In the case of Finley v. Philadelphia, 32 Pa. 381, an officer of the United States Army temporarily domiciled in Philadelphia claimed that his household goods were exempt from local tax. The Supreme Court of Pennsylvania ruled against such exemption and in the course of its opinion said: “What is official about the plaintiff here is his surgical and medical function, and that is not taxed. As an owner of household furniture or other property (not being special instruments of his office), he stands on common ground with other residents and citizens and is subjected to corresponding burdens and duties.”
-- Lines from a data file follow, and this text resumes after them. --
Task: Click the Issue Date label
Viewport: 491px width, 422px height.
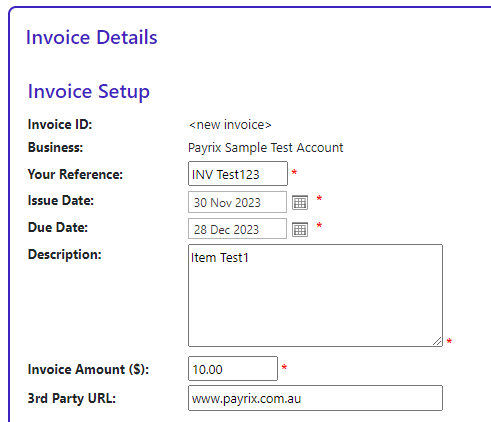Action: point(61,201)
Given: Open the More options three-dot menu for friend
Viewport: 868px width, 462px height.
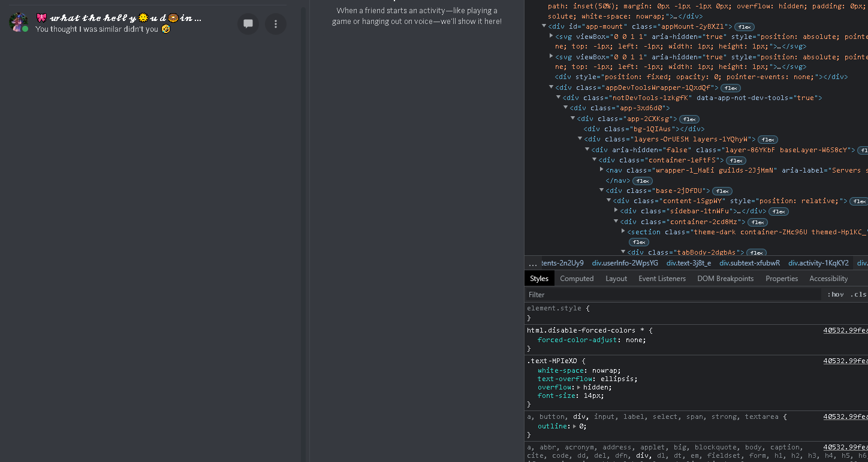Looking at the screenshot, I should pyautogui.click(x=276, y=24).
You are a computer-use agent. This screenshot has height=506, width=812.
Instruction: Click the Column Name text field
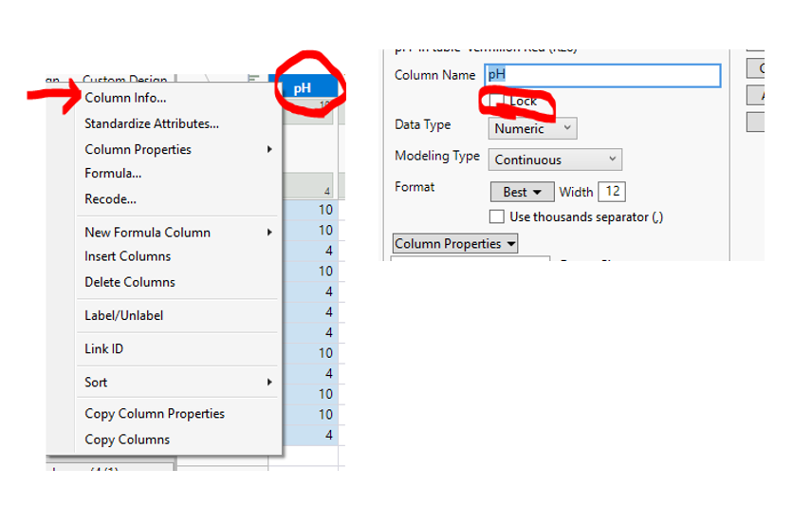tap(602, 76)
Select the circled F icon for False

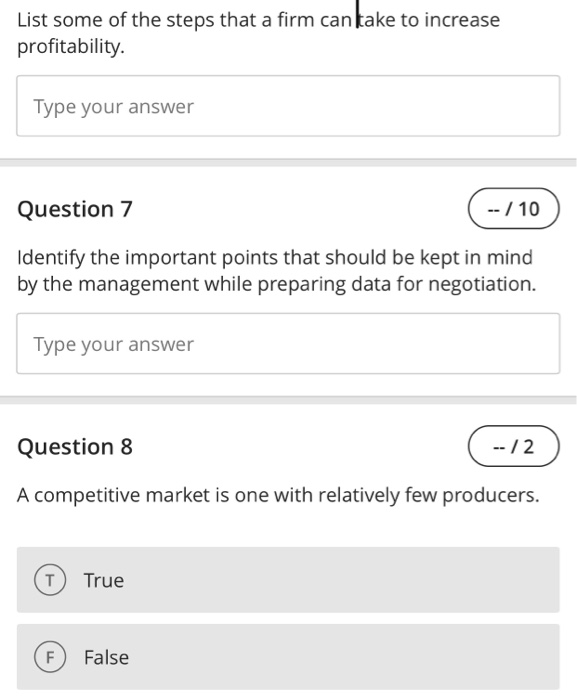(50, 657)
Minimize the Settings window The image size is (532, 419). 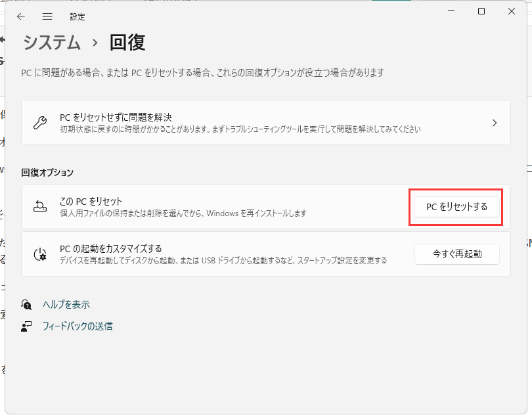coord(451,11)
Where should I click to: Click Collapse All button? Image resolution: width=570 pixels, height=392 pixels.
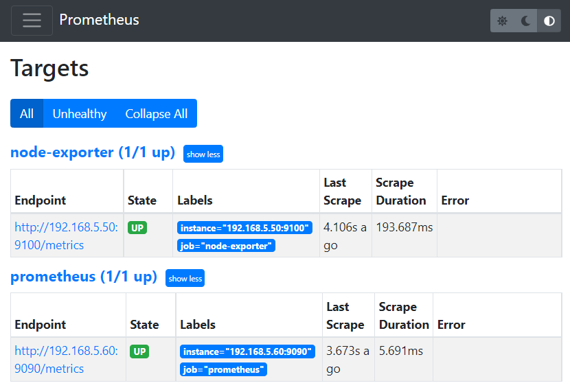156,113
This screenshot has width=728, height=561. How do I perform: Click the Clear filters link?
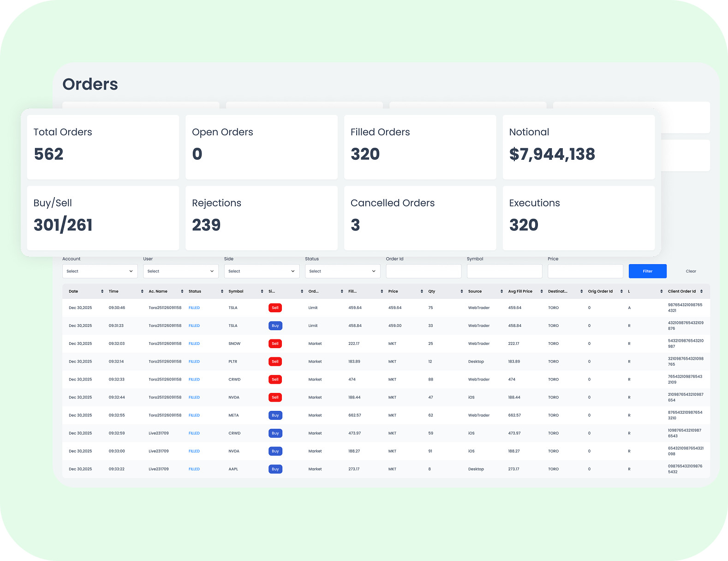(x=691, y=271)
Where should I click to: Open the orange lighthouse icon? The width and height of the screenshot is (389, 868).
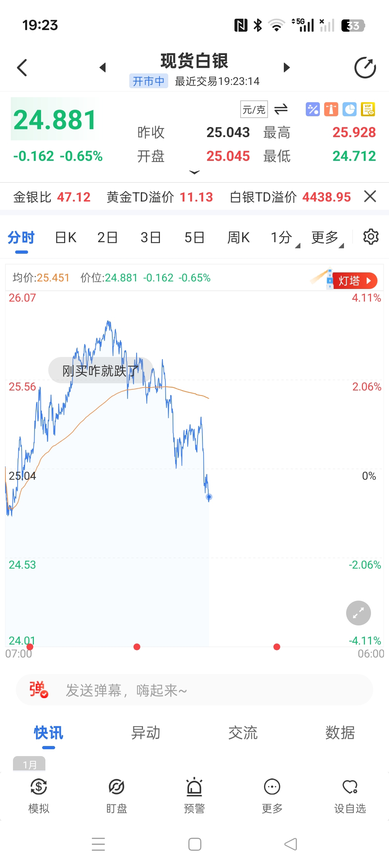click(x=331, y=109)
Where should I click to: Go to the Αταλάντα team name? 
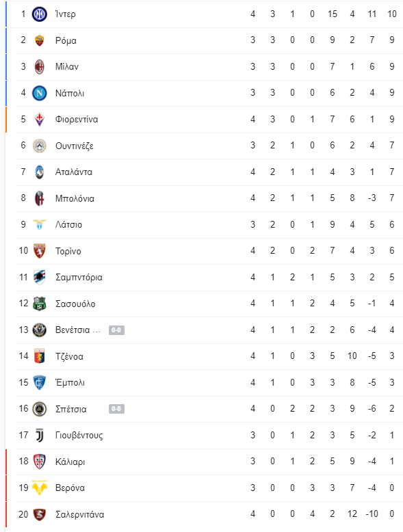[x=74, y=172]
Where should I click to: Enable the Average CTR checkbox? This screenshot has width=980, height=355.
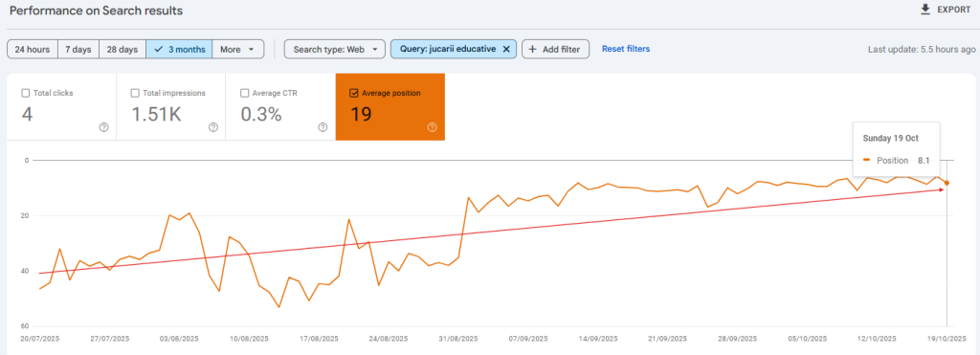coord(244,93)
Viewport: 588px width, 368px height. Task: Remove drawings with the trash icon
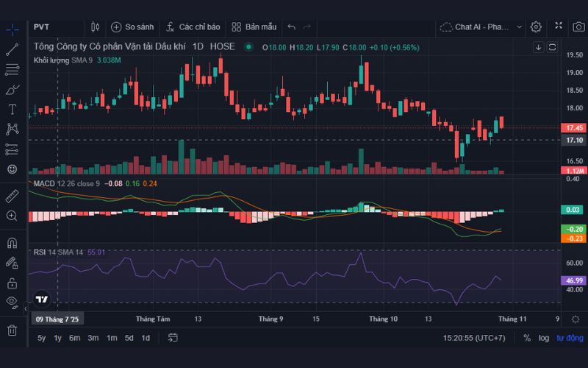coord(12,330)
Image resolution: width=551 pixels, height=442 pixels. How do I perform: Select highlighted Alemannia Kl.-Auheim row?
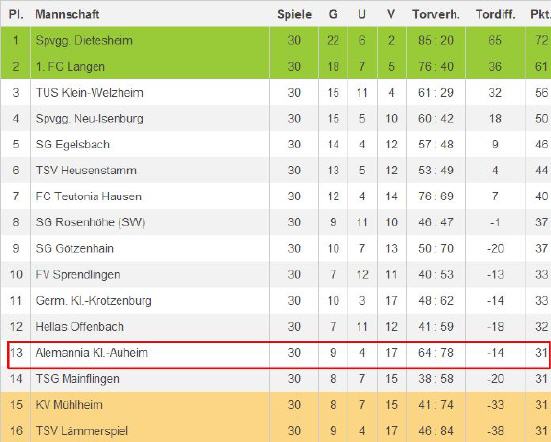[278, 355]
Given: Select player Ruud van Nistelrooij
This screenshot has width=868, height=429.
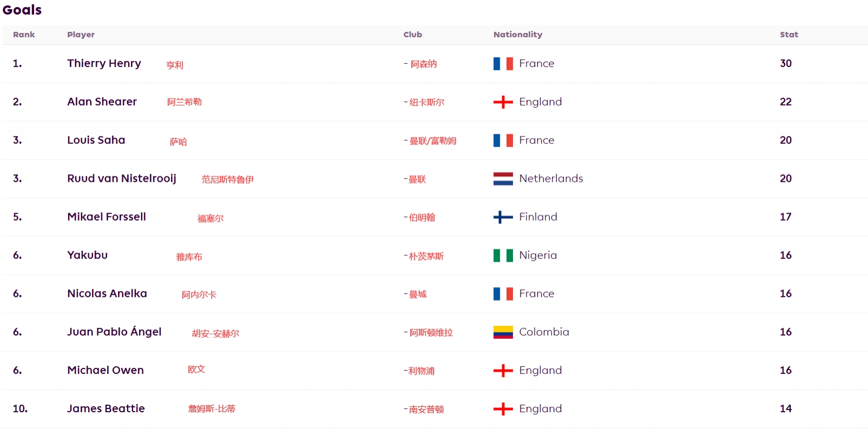Looking at the screenshot, I should point(122,179).
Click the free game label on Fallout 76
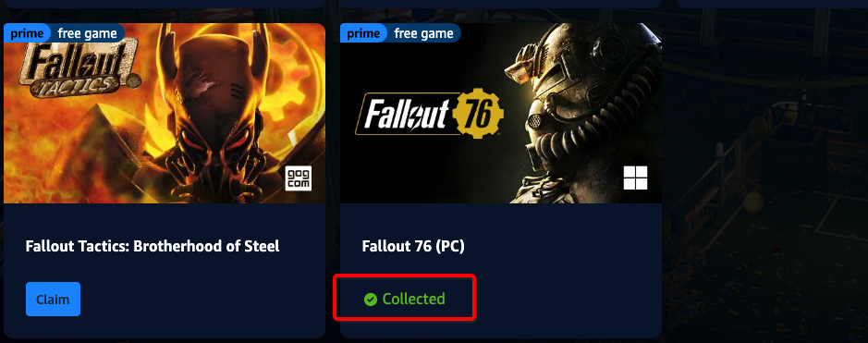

The Supreme Court of the United States in the case of Louisville First National Bank v. Com., 9 Wall. 353, held that the stock of a national bank in the hands of stockholders was liable to a tax levied under an act of the Legislature of the State of Kentucky. In an elaborate argument on this question the court said, inter alia: “The most important agents of the Federal Government are its officers, but no one will contend that when a man becomes an officer of the Government, he ceases to be subject to the laws of the state. The principle we are discussing has its limitation, a limitation growing out of the necessity on which the principle itself is founded. That limitation is, that the agencies of the Federal Government are only exempted from state legislation, so far as that legislation may interfere with or impair their efficiency in performing the functions by which they are designed to serve that government. Any other rule would convert a principle founded alone in the necessity of securing to the Government of the United States the means of exercising its legitimate powers into an unauthorized and unjustifiable invasion of the powers of the states. The salary of a Federal officer may not be taxed; he may be exempted from any personal service which interferes with the discharge of his official duties because those exemptions are essential to enable him to perform those duties. But he is subject to all the laws of the state which affect his family or social relations or his property, and he is liable for punishment for crime, though that punishment be imprisonment or death.”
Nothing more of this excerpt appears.